TASK INPUT:
----

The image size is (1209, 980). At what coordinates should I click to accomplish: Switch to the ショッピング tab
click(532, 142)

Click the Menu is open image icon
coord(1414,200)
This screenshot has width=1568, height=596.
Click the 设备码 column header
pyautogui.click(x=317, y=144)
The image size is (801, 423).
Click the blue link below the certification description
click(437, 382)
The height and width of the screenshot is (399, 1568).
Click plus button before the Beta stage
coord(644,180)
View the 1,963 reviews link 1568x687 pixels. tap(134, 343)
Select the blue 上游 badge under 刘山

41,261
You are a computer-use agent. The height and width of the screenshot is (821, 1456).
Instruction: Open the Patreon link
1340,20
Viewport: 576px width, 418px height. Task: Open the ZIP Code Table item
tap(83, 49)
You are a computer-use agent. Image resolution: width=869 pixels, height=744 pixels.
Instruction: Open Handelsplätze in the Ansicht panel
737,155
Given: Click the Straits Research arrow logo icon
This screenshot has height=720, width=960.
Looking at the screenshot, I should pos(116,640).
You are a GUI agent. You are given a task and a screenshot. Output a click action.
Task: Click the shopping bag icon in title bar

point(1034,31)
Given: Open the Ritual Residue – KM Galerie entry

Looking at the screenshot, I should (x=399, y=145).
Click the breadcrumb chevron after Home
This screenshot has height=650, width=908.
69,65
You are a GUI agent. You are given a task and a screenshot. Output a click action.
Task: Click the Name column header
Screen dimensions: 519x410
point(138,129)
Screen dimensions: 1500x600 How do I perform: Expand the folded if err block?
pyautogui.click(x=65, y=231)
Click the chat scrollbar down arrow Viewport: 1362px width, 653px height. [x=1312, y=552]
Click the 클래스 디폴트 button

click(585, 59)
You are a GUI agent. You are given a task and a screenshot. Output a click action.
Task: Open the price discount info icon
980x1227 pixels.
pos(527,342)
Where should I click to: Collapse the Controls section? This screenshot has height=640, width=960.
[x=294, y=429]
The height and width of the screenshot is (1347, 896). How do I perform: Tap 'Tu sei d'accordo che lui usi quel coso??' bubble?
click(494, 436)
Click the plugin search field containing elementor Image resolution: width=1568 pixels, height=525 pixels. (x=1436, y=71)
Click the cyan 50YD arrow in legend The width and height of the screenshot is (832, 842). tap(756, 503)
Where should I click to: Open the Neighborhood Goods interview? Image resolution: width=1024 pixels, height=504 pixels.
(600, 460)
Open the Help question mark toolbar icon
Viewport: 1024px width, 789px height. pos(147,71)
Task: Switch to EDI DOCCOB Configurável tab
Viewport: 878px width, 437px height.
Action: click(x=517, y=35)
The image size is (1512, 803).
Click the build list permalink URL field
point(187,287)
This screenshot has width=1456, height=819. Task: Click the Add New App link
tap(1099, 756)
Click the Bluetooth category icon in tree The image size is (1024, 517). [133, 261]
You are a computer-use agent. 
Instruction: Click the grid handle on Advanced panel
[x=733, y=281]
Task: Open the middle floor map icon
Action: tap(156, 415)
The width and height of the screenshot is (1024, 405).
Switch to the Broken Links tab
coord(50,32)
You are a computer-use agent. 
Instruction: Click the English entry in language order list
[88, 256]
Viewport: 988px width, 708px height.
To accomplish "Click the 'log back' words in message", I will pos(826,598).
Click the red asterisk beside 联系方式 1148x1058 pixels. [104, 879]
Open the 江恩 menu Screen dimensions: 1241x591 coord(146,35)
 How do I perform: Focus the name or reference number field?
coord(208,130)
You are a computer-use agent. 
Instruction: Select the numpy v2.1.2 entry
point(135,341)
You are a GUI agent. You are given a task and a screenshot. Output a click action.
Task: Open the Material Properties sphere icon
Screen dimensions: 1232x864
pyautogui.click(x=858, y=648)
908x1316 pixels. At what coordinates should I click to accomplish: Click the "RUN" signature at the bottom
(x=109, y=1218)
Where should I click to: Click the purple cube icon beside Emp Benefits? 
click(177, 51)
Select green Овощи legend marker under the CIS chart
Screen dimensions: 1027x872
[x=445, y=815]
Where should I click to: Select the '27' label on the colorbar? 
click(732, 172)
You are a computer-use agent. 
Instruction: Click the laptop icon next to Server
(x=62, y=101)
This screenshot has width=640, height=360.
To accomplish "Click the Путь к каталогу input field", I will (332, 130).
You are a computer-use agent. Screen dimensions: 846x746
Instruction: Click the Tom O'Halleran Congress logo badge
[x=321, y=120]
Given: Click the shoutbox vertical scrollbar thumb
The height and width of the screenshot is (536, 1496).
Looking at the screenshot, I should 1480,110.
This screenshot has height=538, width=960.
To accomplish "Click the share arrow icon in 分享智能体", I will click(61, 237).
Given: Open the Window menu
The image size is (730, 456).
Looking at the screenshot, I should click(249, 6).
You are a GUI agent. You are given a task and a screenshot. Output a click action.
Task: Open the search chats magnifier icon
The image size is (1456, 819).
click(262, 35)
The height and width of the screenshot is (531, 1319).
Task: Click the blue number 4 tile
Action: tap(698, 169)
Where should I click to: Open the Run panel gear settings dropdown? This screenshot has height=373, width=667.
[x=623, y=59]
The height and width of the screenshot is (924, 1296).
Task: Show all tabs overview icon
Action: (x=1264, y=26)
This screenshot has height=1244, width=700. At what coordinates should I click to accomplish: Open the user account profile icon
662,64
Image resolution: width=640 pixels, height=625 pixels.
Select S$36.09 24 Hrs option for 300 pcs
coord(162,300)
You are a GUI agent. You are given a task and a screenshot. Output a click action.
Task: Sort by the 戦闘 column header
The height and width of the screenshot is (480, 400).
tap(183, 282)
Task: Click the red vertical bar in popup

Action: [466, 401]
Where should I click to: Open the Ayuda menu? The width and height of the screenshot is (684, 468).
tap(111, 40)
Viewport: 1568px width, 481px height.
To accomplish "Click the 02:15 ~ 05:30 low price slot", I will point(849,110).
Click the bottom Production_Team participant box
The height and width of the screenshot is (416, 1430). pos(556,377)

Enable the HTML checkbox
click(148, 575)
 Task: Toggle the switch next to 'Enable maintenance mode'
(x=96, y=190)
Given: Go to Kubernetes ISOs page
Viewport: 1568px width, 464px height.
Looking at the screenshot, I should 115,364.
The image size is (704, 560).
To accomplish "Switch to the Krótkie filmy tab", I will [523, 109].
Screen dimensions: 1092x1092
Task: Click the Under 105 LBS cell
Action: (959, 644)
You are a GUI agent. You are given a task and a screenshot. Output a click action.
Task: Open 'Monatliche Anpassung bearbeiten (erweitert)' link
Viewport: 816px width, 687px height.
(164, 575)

----

REQUIREMENTS:
Repeat the rows above verbatim, from the first one through the line that contains "Looking at the screenshot, I should pos(116,640).".

CORRECT OUTPUT:
The image size is (1209, 980). At what coordinates should I click to accomplish: Switch to the ショッピング tab
click(532, 142)

Click the Menu is open image icon
coord(1414,200)
This screenshot has width=1568, height=596.
Click the 设备码 column header
pyautogui.click(x=317, y=144)
The image size is (801, 423).
Click the blue link below the certification description
click(437, 382)
The height and width of the screenshot is (399, 1568).
Click plus button before the Beta stage
coord(644,180)
View the 1,963 reviews link 1568x687 pixels. tap(134, 343)
Select the blue 上游 badge under 刘山

41,261
You are a computer-use agent. The height and width of the screenshot is (821, 1456).
Instruction: Open the Patreon link
1340,20
Viewport: 576px width, 418px height. Task: Open the ZIP Code Table item
tap(83, 49)
You are a computer-use agent. Image resolution: width=869 pixels, height=744 pixels.
Instruction: Open Handelsplätze in the Ansicht panel
737,155
Given: Click the Straits Research arrow logo icon
This screenshot has height=720, width=960.
Looking at the screenshot, I should pos(116,640).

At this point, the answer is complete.